── Selection
# Oscar's playdate with Dexter



## TheCrewAndUs (Sep 11, 2011)

awesome pics!!!  will have to add some to this post 
here is a quick video from the playdate:


----------



## mypinkgarage (Feb 22, 2011)

adorable and lovable


----------



## Discoverer (Feb 3, 2011)

*Another playdate with Dexter on Sep, 24 2011*

Dexter tells Oscar the fresh anecdote and Oscar laughing out loud 









Who would get a ball first?









This time Oscar managed to run away with a favorite toy.









Dexter bites Oscar ...









.... Oscar bites Dexter. Repeat 100 times.










You go ahead catch that ball and I'll wait you here 









Two wet pups 









and very dirty too


----------



## TheCrewAndUs (Sep 11, 2011)

haha they look adorable!!!!


----------



## TheCrewAndUs (Sep 11, 2011)

a pic that I like from September 12:


----------



## Wendy427 (Apr 4, 2009)

These great pics made me laugh out loud, too! Love the "Oscar bites Dexter" pic. Looks like Dexter saying, "What the......??!!" They look like they're best buds, for sure!


----------



## Rob's GRs (Feb 25, 2007)

They certainly looked like they enjoyed that day of play.


----------



## CAROLINA MOM (May 12, 2009)
────
── Records
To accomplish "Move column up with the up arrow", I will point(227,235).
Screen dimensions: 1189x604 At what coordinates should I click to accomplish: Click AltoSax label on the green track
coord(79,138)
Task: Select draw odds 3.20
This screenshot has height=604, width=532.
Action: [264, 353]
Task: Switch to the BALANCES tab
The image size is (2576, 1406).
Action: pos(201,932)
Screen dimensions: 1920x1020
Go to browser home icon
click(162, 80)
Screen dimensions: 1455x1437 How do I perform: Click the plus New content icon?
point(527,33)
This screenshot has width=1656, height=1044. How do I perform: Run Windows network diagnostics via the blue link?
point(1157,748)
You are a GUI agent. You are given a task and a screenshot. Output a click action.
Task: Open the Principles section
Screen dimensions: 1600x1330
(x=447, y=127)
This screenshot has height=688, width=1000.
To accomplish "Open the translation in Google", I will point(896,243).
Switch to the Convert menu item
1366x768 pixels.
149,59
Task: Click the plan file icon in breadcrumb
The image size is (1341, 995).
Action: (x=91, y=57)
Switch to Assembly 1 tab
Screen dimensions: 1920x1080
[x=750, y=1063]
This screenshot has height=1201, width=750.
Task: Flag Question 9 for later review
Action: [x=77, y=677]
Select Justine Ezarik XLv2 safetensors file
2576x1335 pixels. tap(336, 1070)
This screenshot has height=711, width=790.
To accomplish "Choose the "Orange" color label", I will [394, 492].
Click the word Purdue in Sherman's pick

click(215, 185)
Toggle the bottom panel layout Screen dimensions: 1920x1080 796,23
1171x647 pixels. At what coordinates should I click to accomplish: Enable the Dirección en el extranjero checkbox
────
■ Stated task A ■
Quote the playdate thread between "## Wendy427 (Apr" and "buds, for sure!", inclusive.
■ Stated task B ■
Rewrite the lines of the records between the line holding "This screenshot has height=711, width=790." and the end of the records, inclusive, replacing "Purdue" with "Stanford" and leaving all else unchanged. Give only those lines.

■ Written response A ■
## Wendy427 (Apr 4, 2009)

These great pics made me laugh out loud, too! Love the "Oscar bites Dexter" pic. Looks like Dexter saying, "What the......??!!" They look like they're best buds, for sure!

■ Written response B ■
This screenshot has height=711, width=790.
To accomplish "Choose the "Orange" color label", I will [394, 492].
Click the word Stanford in Sherman's pick

click(215, 185)
Toggle the bottom panel layout Screen dimensions: 1920x1080 796,23
1171x647 pixels. At what coordinates should I click to accomplish: Enable the Dirección en el extranjero checkbox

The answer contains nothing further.